O que ele fizera de errado?

Depois de ficar tempo demais parado encarando a Stacy, Bert caminhou devagar até o canto da sala onde alguns garotos estavam trabalhando nas partes do cenário que exigiam habilidade com construção.

...

Já anoitecera quando Anne foi embora. Sua irmã ficara pra trás para terminar uma boina que estava costurando, acompanhada do Blythe, que martelava alguma coisa.

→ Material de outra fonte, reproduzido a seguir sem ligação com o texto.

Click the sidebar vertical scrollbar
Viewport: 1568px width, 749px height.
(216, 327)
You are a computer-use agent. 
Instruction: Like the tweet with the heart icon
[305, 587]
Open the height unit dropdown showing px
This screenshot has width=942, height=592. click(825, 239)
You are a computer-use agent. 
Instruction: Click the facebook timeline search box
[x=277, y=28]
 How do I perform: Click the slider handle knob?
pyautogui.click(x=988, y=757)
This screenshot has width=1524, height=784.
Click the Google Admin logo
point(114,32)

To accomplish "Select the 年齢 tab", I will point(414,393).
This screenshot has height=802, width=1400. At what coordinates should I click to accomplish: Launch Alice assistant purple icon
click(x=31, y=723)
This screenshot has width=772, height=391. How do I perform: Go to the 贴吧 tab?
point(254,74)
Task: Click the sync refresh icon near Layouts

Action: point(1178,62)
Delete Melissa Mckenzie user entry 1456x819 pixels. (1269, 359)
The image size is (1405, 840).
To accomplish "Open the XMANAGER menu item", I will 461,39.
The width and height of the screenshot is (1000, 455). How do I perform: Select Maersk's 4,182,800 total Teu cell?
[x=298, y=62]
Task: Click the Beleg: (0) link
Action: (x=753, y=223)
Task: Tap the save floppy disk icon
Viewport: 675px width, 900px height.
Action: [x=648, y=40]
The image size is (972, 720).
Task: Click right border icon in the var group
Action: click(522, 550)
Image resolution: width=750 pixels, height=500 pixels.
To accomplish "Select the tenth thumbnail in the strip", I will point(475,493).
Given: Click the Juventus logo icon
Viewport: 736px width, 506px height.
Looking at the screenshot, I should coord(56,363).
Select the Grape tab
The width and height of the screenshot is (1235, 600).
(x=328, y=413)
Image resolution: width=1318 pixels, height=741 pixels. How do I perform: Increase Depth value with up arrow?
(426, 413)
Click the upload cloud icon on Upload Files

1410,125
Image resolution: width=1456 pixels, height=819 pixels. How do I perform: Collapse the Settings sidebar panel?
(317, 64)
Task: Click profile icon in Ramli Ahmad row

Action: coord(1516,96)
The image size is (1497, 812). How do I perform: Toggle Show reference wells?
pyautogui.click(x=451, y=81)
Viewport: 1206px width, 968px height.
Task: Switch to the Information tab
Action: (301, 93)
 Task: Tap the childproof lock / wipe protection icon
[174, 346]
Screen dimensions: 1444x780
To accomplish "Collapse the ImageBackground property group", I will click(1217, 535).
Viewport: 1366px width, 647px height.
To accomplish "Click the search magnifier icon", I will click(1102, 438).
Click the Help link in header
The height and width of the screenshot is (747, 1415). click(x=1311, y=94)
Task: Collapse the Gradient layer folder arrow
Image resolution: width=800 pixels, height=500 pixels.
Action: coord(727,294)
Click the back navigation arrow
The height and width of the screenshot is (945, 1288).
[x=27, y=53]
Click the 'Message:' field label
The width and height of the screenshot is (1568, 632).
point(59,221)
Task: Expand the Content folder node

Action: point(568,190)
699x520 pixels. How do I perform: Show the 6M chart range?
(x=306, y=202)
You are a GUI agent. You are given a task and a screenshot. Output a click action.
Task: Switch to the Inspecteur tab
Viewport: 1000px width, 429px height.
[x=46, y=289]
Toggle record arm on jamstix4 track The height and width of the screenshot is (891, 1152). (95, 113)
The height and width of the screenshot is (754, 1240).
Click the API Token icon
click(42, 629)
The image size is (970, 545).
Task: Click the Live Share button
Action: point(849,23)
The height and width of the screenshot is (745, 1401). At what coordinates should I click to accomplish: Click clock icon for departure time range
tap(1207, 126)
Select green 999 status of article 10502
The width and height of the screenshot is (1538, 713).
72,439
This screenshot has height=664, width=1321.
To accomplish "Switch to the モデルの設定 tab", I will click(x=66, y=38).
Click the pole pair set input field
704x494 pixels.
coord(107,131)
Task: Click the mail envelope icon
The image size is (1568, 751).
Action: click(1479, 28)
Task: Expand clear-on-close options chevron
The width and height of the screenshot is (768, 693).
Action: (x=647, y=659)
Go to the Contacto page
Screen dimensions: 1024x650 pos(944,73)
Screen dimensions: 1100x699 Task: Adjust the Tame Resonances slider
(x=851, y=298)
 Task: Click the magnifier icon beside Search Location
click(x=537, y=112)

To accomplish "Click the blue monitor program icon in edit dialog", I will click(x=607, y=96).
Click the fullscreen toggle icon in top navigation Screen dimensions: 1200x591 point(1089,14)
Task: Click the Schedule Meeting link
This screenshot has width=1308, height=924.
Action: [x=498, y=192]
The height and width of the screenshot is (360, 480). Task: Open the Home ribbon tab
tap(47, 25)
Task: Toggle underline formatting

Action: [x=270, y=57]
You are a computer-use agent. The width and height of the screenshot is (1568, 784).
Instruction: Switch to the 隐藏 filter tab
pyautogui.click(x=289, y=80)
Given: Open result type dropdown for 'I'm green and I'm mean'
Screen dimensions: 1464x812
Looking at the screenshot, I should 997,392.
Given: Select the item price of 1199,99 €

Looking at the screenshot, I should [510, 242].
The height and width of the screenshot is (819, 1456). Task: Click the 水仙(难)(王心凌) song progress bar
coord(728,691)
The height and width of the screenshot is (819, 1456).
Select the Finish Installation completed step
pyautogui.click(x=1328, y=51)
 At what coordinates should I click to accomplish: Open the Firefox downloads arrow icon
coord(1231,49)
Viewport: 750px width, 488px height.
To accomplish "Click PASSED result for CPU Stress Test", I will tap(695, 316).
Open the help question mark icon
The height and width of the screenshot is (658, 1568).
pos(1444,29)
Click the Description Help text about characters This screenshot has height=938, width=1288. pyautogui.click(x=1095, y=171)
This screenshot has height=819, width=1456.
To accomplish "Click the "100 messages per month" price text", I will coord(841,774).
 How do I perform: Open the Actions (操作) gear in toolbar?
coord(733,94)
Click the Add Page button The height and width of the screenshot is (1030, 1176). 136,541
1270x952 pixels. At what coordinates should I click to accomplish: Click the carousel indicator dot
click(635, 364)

Já que antes o ambiente era ocupado pelo falatório de Nan e ela havia acabado de sair, a sala caiu em um silêncio pesado, sendo cortado apenas pelo som das marteladas de Gilbert.

Depois de um minuto, Tania deixou as mãos caírem na mesa com um baque.

- Dá pra parar com esse barulho infernal? - rugiu.

- Dá pra parar de me dar um gelo? - rebateu, mas colocou o martelo no chão - Que coisa, Nia! Até entenderia se estivesse me ignorando por causa de Ruby, mas única pessoa aqui além de nós pela última hora foi Anne, pelo amor de Deus! - ele observou a namorada, frustrado, enquanto ela encarava firmemente uma manchinha na parede - Se não pela Ruby, por que está me evitando? Eu realmente não consigo pensar em nada que tenha feito para deixá-la irritada.

- Você não fez nada - murmurou - esse é o problema - apoiou a testa na mesa, os braços em volta do rosto, e respirou fundo.

Bert soltou o ar devagar, engatinhou até a jovem e acariciou seu cabelo preso.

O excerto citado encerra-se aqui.